Please copy exactly the lines from the top of the data through the line containing "This screenshot has height=774, width=1600.", and nothing else.

**Dataset items**
• • • • • • •

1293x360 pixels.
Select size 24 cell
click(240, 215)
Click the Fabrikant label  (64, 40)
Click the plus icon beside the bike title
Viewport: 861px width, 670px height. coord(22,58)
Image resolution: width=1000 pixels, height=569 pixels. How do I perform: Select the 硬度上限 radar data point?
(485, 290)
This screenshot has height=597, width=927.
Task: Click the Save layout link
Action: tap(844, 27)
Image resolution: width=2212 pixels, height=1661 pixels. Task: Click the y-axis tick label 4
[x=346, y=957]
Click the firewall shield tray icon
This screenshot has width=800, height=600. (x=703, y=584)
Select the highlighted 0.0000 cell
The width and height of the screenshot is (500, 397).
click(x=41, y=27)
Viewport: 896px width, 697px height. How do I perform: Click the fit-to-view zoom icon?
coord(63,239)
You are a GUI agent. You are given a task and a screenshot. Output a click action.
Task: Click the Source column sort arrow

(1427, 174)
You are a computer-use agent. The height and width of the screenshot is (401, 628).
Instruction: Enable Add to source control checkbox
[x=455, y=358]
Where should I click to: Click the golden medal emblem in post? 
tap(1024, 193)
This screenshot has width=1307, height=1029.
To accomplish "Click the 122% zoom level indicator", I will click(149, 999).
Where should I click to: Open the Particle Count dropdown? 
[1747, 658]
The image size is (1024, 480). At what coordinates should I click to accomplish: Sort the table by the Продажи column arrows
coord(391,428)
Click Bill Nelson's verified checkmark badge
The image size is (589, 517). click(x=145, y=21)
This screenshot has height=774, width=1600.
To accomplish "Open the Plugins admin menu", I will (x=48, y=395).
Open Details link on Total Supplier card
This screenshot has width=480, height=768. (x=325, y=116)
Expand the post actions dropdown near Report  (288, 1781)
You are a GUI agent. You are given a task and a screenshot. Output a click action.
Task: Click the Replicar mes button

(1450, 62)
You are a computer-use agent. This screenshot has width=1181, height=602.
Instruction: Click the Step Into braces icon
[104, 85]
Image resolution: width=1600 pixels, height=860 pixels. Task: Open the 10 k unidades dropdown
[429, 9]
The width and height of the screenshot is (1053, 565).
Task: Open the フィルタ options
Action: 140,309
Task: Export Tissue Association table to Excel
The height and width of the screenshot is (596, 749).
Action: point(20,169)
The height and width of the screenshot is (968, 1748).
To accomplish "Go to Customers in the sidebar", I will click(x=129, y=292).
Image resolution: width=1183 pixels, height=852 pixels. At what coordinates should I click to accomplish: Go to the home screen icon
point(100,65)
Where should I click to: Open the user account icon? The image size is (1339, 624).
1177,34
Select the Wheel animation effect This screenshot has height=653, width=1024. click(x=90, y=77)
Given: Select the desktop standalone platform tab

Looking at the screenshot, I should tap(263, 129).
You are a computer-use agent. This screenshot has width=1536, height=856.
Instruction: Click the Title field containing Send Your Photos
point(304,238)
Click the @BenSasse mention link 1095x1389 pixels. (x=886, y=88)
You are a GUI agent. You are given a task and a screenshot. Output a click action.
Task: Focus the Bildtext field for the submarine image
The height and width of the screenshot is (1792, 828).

• • • • • • •

**Your response**
1293x360 pixels.
Select size 24 cell
click(240, 215)
Click the Fabrikant label  (64, 40)
Click the plus icon beside the bike title
Viewport: 861px width, 670px height. coord(22,58)
Image resolution: width=1000 pixels, height=569 pixels. How do I perform: Select the 硬度上限 radar data point?
(485, 290)
This screenshot has height=597, width=927.
Task: Click the Save layout link
Action: tap(844, 27)
Image resolution: width=2212 pixels, height=1661 pixels. Task: Click the y-axis tick label 4
[x=346, y=957]
Click the firewall shield tray icon
This screenshot has width=800, height=600. (x=703, y=584)
Select the highlighted 0.0000 cell
The width and height of the screenshot is (500, 397).
click(x=41, y=27)
Viewport: 896px width, 697px height. How do I perform: Click the fit-to-view zoom icon?
coord(63,239)
You are a GUI agent. You are given a task and a screenshot. Output a click action.
Task: Click the Source column sort arrow

(1427, 174)
You are a computer-use agent. The height and width of the screenshot is (401, 628).
Instruction: Enable Add to source control checkbox
[x=455, y=358]
Where should I click to: Click the golden medal emblem in post? 
tap(1024, 193)
This screenshot has width=1307, height=1029.
To accomplish "Click the 122% zoom level indicator", I will click(149, 999).
Where should I click to: Open the Particle Count dropdown? 
[1747, 658]
The image size is (1024, 480). At what coordinates should I click to accomplish: Sort the table by the Продажи column arrows
coord(391,428)
Click Bill Nelson's verified checkmark badge
The image size is (589, 517). click(x=145, y=21)
This screenshot has height=774, width=1600.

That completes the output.